若年層を投票所へ連れていった石丸手法

石丸手法が、もともとTikTokなどのショート動画をエンドレスに見続ける習性のある若年層にリーチするのは時間の問題だった。

ネットでその姿をやたらと目にする。なんだか祭りが起きている。政治に興味はないけれど、具体的な政策とかはよくわからないけれど、「若くてスマートそうなおじさんがスパッと言い放って勝つ姿」を見るうちに、“石丸推し”に参加するのはポジティブなチョイスであると感じるようになる。素直でちゃんとした賢い子ほど、そういう気持ちになる。

スマホアプリをいじる指先の延長で、社会参加というよりもイベントやフェス参加のような気軽さで、街頭演説に行く。動画を撮影して、自分も「行ってみた」となんらかハッシュタグをつけて、ちょっと賢そうで社会貢献っぽいムーブメントに参加する。(初めての)投票だってちゃんとして、投票の証拠画像にハッシュタグをつけて投稿する。

そこまでが“石丸推し”のワンセットだ。石丸手法は、若年層を本当に投票所へ連れていった。

さらにYouTubeをこれまたエンドレスに見る生活習慣があり、特に社会のメインストリームに対してなんとなく反感やルサンチマンを抱く中高年も、ふと気になって動画を見続けるうちに典型的な「あなたのニーズに最適化した」情報のフィルターバブルに厚く囚われ、きれいに石丸推しへと巻き取られた。

石丸氏に“巻き取られた”中高年男性たち

そして散歩がてらイベント参加のように熱心に街頭演説へ足を運び、彼に期待し心酔し、石丸氏が敗北後のメディア対応で批判を浴びるようになると、批判者をネットで攻撃して忠誠心を示した。これは中高年男性に顕著だ。

行動心理や巻き取られるメカニズムは若年層と似ているところが、彼らがある種若いことの表れでもあるのだろう。

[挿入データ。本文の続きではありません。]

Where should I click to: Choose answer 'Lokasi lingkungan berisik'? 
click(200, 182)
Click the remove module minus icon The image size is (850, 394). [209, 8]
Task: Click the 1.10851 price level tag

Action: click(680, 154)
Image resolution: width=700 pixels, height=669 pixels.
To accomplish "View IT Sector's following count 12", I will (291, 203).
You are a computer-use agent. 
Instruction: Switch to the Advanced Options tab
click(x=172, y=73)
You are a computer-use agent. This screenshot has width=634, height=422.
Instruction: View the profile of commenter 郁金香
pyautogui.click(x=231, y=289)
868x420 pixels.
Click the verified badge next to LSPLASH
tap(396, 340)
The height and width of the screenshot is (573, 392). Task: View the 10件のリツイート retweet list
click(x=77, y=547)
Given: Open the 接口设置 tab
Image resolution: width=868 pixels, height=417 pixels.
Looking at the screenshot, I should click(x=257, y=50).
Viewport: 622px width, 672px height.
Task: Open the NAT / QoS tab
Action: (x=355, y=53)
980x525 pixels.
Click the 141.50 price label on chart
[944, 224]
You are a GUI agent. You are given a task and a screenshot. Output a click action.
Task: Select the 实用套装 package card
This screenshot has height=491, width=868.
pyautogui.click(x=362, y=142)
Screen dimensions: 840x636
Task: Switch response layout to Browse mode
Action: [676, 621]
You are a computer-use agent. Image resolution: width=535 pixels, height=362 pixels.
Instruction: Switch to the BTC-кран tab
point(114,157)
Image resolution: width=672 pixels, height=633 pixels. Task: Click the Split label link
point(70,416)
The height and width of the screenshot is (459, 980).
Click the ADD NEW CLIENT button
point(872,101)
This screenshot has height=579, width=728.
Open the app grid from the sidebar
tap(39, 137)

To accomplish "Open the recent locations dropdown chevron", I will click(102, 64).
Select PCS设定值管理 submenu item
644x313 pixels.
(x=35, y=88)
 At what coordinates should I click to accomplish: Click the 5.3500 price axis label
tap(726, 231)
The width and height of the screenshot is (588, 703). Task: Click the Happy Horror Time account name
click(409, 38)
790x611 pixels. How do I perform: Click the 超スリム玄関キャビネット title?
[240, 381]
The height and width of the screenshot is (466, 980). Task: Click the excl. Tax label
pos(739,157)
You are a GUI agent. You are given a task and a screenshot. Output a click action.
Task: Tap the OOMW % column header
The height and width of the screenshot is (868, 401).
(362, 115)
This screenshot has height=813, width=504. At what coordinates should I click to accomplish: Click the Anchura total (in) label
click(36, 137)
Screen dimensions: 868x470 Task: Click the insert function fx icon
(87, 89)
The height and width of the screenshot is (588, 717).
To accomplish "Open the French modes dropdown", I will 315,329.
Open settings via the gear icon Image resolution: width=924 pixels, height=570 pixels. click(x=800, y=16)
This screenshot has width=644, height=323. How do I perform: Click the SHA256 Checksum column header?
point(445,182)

つまり、社会に出て20年や30年経ってなお「自分はメインストリーム側ではない」ところにアイデンティティーのある人々。すでに長らく社会人でありそれなりのポジションもある自分は、現在の社会を作ってきたメンバーのはずだが、「自分の側ではない人々」に対する不満や将来への漠然とした不安を表明したい、しかもそれを投票行動で表現する、素直で感受性の高い人々。